Nomura

Trending 2 hours ago
High CTR Ad

While the US economy is largely insulated from recent energy price moves, Asia faces double exposure due to its significant net energy imports and the fact that a disproportionate share of its oil, gas, and fertilizer imports pass through the Strait of Hormuz, according to Nomura Connects, a unit of Japanese financial services group Nomura.

Thailand, South Korea, and India are among the most vulnerable economies, it noted.

A broad range of US employment indicators continue to suggest stabilization following last year’s slowdown. The unemployment rate is projected to begin declining and reach 4 percent by the end of the year.

“Core US inflation remains well above the Fed’s 2-percent target, and we believe risks are skewed to the upside. Against this backdrop, we expect no more rate cuts under Jerome Powell’s tenure as Fed chair. However, owing to the change in Fed leadership and easing inflation concerns, we forecast two cuts in the second half of the year, in June and September,” said Nomura Connects.

Euro area gross domestic product (GDP) growth is expected to be negatively impacted by higher energy prices due to the region's heavy reliance on energy imports, as well as likely weaker consumer and business sentiment amid heightened uncertainty.

Moreover, weaker global GDP resulting from higher energy prices would reduce demand for euro area exports. “We believe a 10-percent rise in energy prices would lower euro area GDP by 0.2 percentage points cumulatively over two years,” it said.

Nomura Connects also revised up its euro area inflation forecast for this year to 3.1 percent year on year (YoY), expecting it to slow to 2.5 percent in 2027.

The economic impact from the Middle East conflict has been largely contained for China so far.

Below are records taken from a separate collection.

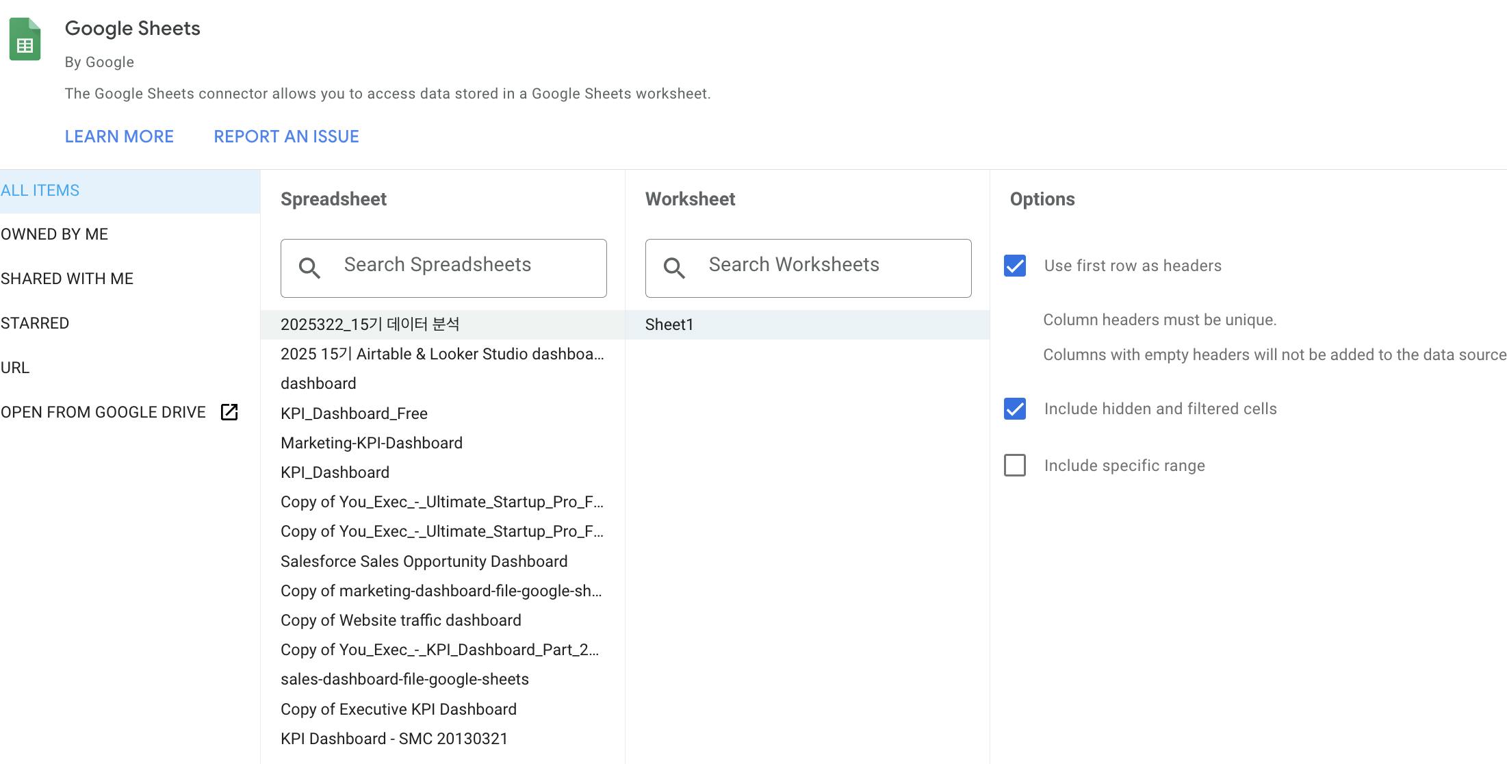The height and width of the screenshot is (764, 1507).
Task: Choose KPI_Dashboard_Free spreadsheet
Action: coord(354,413)
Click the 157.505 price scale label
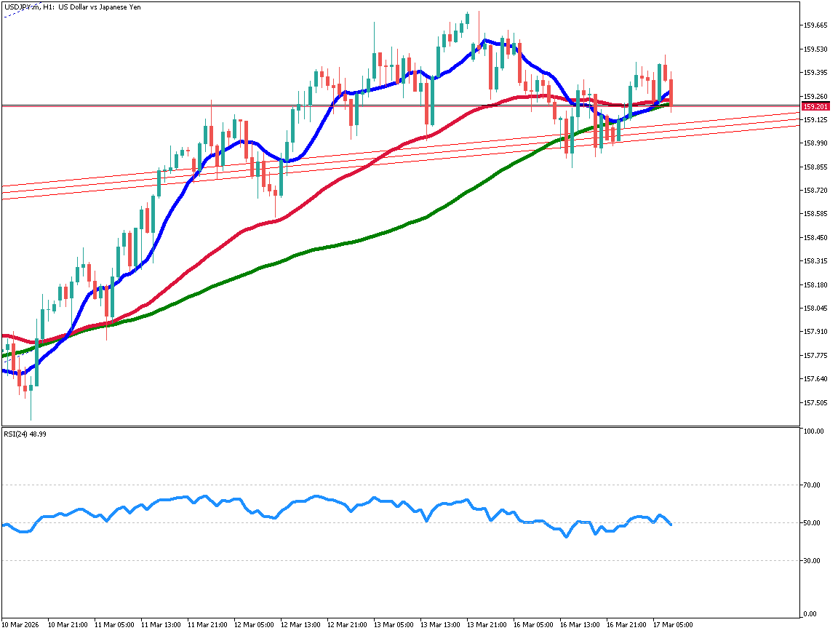Viewport: 838px width, 633px height. [x=815, y=402]
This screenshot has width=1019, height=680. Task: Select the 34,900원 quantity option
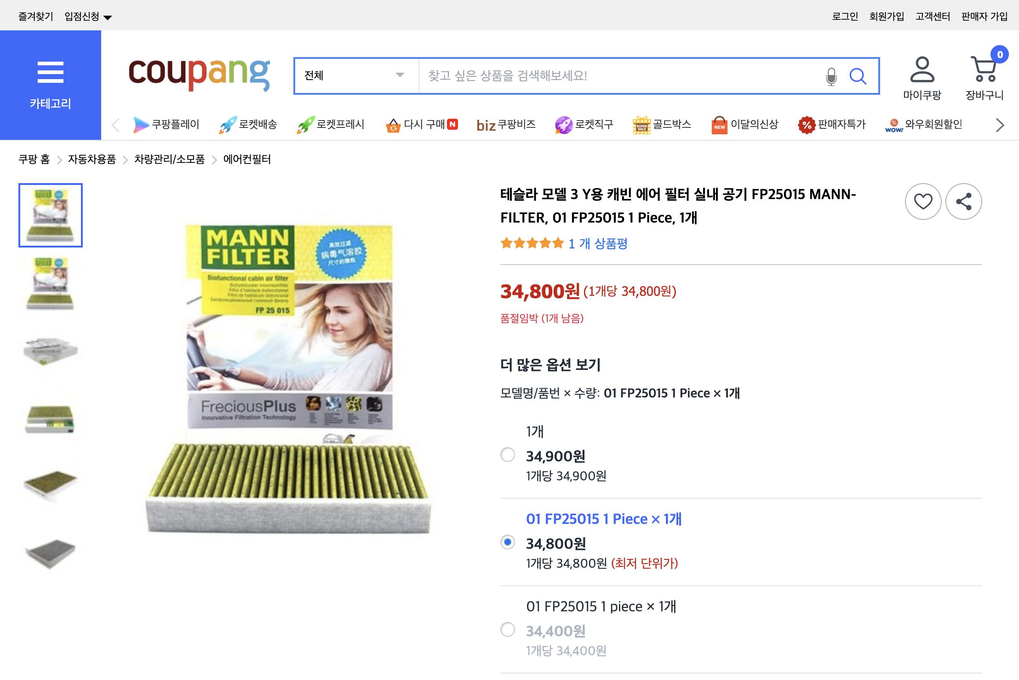(508, 455)
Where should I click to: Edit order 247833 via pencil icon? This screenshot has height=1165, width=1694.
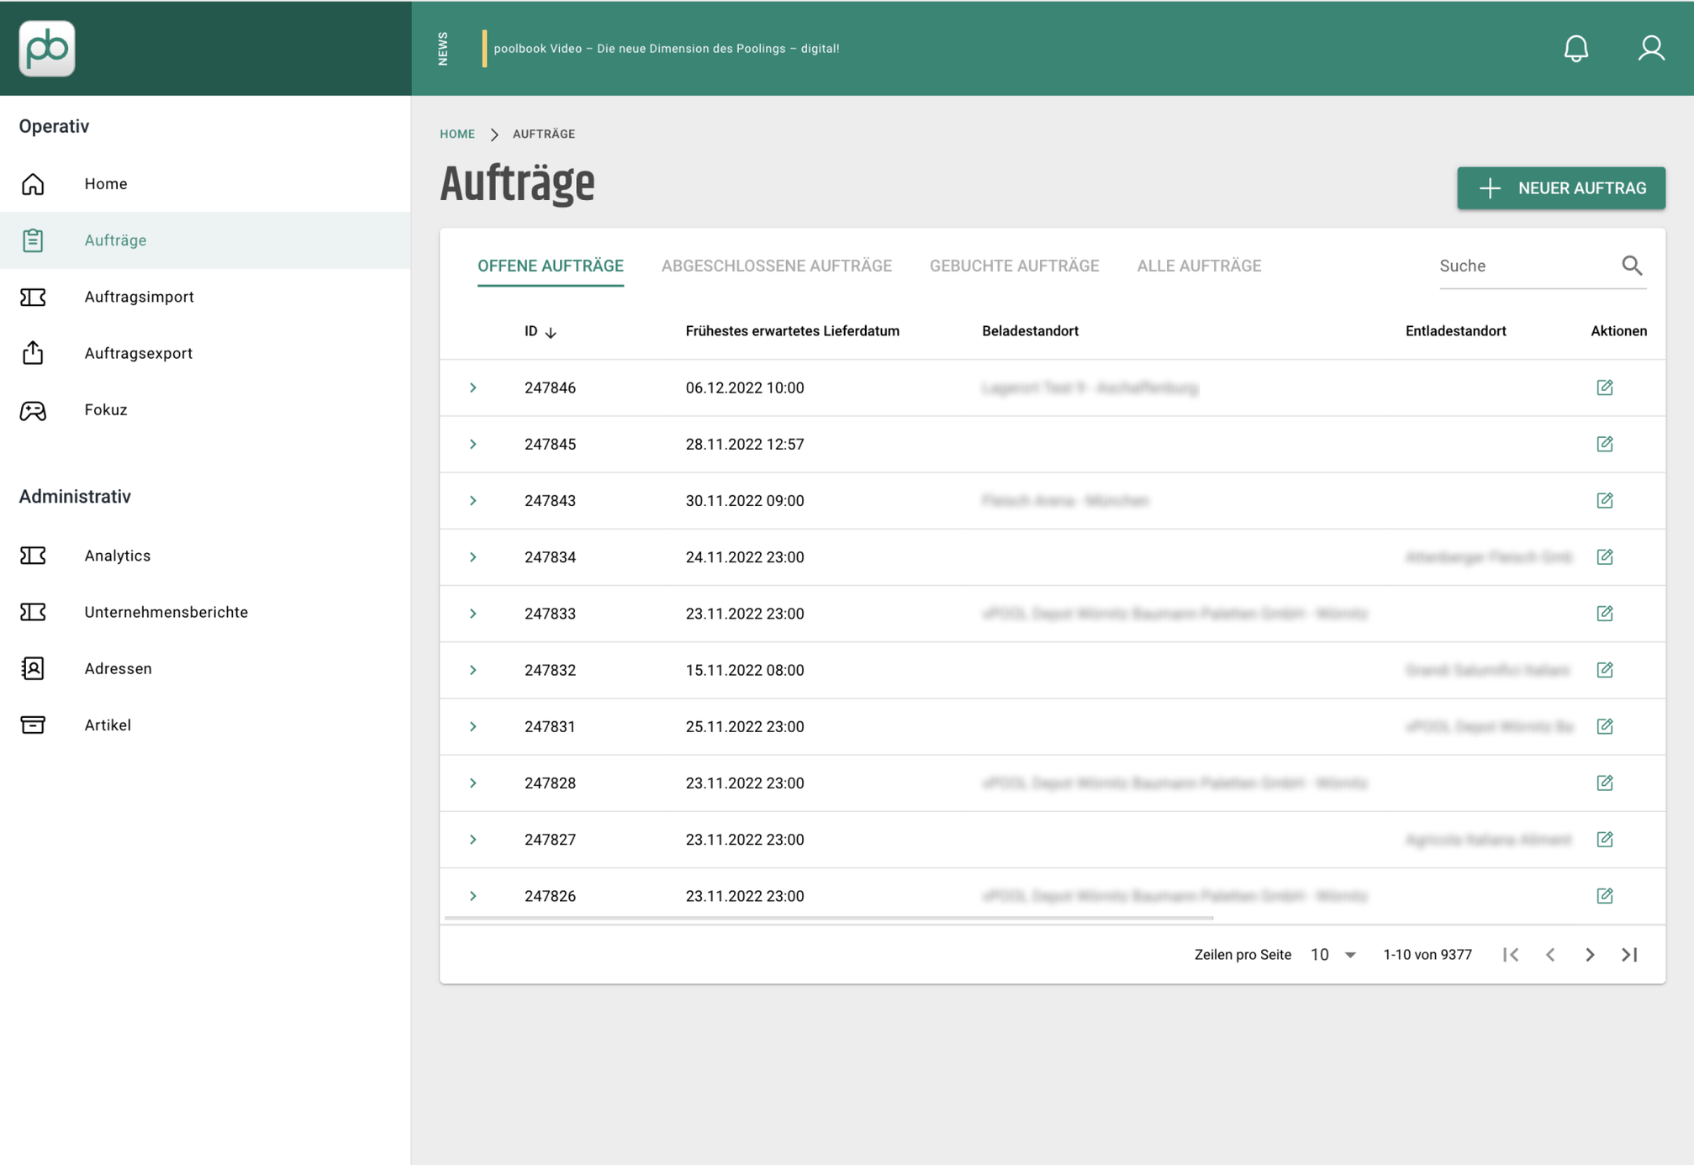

Although a sharp and sustained rise in global oil prices could increase China’s inflation and imports, the impact is less severe than for other Asian economies.

“We maintain our annual growth forecast of 4.3 percent for China and expect Beijing to step up fiscal expansion and deliver a 50 basis points reserve requirement ratio (RRR) cut in Q2 2026 and a 10 basis points policy rate cut in Q4,” it added.

The most imminent inflation risk for Japan is the extent and duration of elevated oil prices. Additionally, China’s ban on exports of dual-use items remains a risk for Japan.

Broader Asia continues to experience a tale of two speeds, driven by a sustained technology upcycle contrasting with soft non-tech exports and a mixed outlook for domestic demand. Nomura Connects expects growth to exceed consensus in South Korea, Malaysia, Singapore, and India, while it anticipates lower growth in Thailand and the Philippines.

Korea's twin chip-housing supercycle is expected to drive above-trend growth and keep the Bank of Korea on hold through the end of 2026.

India's Goldilocks narrative of strong growth and low inflation persists but risks being jeopardized by sustained Middle East tensions.

Singapore stands to benefit from tech sector spillovers and strong domestic demand, which will likely push core inflation above 2 percent, noted Nomura Connects.

Rising energy costs are increasing pipeline price pressures across Asia, suggesting inflation will likely climb from current low levels.

Given escalating tensions in Iran, most central banks in the region are likely to remain on hold, it added.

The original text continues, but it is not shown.